Trecho da página:
● ● ● ●

A partir do século XIX, a loucura se torna uma questão médica, entendida como "doença mental", passando a ser analisada e tratada. No final do século XIX surge a psicologia, um conhecimento sobre a interioridade psicológica do ser humano.
Aparece então o "especialista" em analisar e tratar a loucura, tema de discussão entre os autorizados pelo saber científico (especialistas) e excluído dos demais (não-especialistas). Entre os especialistas estão o médico e os "psi". Aquele que analisa o louco supõe ser “não-louco”.
O especialista é autorizado a proferir um discurso racional sobre a loucura, aceito como verdadeiro, enquanto os “não especialistas” são vistos como incompetentes para falar sobre a loucura.

● ● ● ●

Registros extraídos:
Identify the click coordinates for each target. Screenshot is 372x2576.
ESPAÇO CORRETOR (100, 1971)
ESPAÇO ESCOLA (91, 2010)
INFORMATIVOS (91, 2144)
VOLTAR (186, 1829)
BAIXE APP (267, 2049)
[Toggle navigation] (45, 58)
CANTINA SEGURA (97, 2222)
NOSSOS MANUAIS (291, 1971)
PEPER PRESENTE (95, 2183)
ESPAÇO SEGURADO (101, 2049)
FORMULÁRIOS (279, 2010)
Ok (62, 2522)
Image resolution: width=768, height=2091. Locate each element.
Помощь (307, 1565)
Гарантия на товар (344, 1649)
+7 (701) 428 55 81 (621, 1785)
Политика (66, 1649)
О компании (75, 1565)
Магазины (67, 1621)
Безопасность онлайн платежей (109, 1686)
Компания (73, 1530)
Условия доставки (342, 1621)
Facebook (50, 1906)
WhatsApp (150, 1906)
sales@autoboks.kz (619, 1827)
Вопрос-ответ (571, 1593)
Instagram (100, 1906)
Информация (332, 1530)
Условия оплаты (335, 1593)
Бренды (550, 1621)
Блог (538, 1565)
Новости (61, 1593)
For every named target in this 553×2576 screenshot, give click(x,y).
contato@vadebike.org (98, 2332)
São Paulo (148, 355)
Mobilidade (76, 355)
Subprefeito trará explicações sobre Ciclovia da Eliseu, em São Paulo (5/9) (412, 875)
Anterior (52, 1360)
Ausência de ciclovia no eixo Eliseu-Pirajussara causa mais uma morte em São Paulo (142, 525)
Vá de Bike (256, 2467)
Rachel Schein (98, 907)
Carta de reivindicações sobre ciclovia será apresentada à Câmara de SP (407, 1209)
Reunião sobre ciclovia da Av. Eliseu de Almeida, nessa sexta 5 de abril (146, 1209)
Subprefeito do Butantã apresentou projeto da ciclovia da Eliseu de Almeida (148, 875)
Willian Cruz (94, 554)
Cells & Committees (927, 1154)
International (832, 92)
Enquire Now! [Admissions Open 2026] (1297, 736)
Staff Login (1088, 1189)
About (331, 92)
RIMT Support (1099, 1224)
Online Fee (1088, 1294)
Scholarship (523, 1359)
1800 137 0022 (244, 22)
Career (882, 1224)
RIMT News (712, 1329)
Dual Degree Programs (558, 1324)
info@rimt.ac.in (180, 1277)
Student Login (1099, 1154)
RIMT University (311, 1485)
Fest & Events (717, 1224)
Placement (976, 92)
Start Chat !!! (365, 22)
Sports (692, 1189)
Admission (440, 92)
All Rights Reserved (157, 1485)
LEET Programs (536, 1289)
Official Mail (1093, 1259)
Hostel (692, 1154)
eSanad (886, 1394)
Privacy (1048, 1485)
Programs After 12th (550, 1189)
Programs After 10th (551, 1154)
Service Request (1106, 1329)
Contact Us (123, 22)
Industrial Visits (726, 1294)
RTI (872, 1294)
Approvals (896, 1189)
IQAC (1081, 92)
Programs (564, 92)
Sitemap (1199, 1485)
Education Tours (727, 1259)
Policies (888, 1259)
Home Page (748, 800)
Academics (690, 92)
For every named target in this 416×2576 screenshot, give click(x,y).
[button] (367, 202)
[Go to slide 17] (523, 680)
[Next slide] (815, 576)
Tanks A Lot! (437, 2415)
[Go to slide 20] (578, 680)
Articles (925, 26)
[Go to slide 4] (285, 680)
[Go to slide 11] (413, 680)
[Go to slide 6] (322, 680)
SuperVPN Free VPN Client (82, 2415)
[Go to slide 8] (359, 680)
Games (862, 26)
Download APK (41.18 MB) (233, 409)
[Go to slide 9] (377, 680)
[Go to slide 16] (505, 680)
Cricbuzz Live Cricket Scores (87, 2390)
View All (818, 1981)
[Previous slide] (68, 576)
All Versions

● ● ● ●

Tarefa A:
Diga se cada afirmação a seguir está de acordo com o trecho sobre a loucura. Responda sim ou não e cite literalmente as palavras do texto que decidem a questão.
(i) A psicologia surge no final do século XIX.
(ii) Os não especialistas são considerados competentes para falar sobre a loucura.
(iii) A loucura passa a ser uma questão médica a partir do século XVIII.
Tarefa B: Repita, sem nenhuma alteração, a passagem do trecho sobre a loucura que começa em "A partir do" e segue até "do ser humano.".

Resolução A:
(i) Sim: "No final do século XIX surge a psicologia".
(ii) Não: "vistos como incompetentes para falar sobre a loucura".
(iii) Não: "A partir do século XIX, a loucura se torna uma questão médica".

Resolução B:
A partir do século XIX, a loucura se torna uma questão médica, entendida como "doença mental", passando a ser analisada e tratada. No final do século XIX surge a psicologia, um conhecimento sobre a interioridade psicológica do ser humano.